Downside 1: if you have SHARDED files/chunks collections, then the EnsureIndexes routine will fail when ANY shard is unavailable (even if the write operation pertains to a shard that is perfectly fine). This is because the EnsureIndexes routine issues a "find" operation and that find operation gets broadcast to all shards - so if one shard is down, the find will fail and so the whole write will fail. In my case, users in London are unable to save to London data centre, because New York data centre is currently offline - bad!

Downside 2: Running EnsureIndexes requires user to have find permission, list (and potentially create) indexes permission. In my use case, I do not want user to have find permission (they can write but cannot read).



 Comments   
Comment by John Gibbons [ 08/Mar/18 ]

HI Robert, glad to see this has been scheduled. Looking forward to seeing it out in the wild and let me know if anything I can do to help. NOte: there is already a pull request with the fix included so hopefully that helps. Rgds, JG

Comment by John Gibbons [ 11/Oct/17 ]

https://github.com/mongodb/mongo-csharp-driver/pull/294

Comment by John Gibbons [ 11/Oct/17 ]

https://jira.mongodb.org/browse/SERVER-31511 raised to report issue. Working on AssumeIndexesExist fix now ....

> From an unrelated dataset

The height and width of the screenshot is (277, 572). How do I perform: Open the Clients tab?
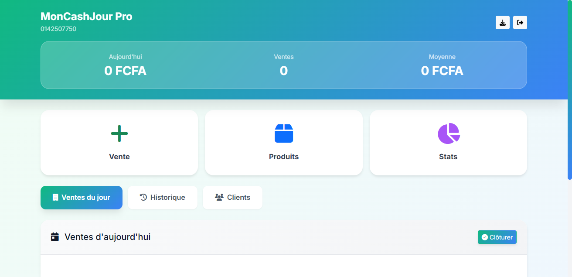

Comment by Robert Stam [ 10/Oct/17 ]

Also, if you think the server is not treating AllowPartialResults properly would you be willing to create a SERVER ticket reporting that?

Comment by Robert Stam [ 10/Oct/17 ]

Thanks so much for all the work you have done investigating this.

Based on your findings I think we should conclude that the AllowPartialResults = true approach is not going to work. So I think we should return to your original proposal.

I do have one suggestion though. We try to avoid words like "Suppress" in options. Can we find another name for this new option? Perhaps options.AssumeIndexesExist?

Comment by John Gibbons [ 10/Oct/17 ]

THIS ONE PRETTY MUCH SAME EXCEPT SETS UP 2 SHARDS BACKED BY [single mongod] REPLICA SETS. partial DOES NOT HAVE DESIRED EFFECT IF ONE MONGOD KILLED.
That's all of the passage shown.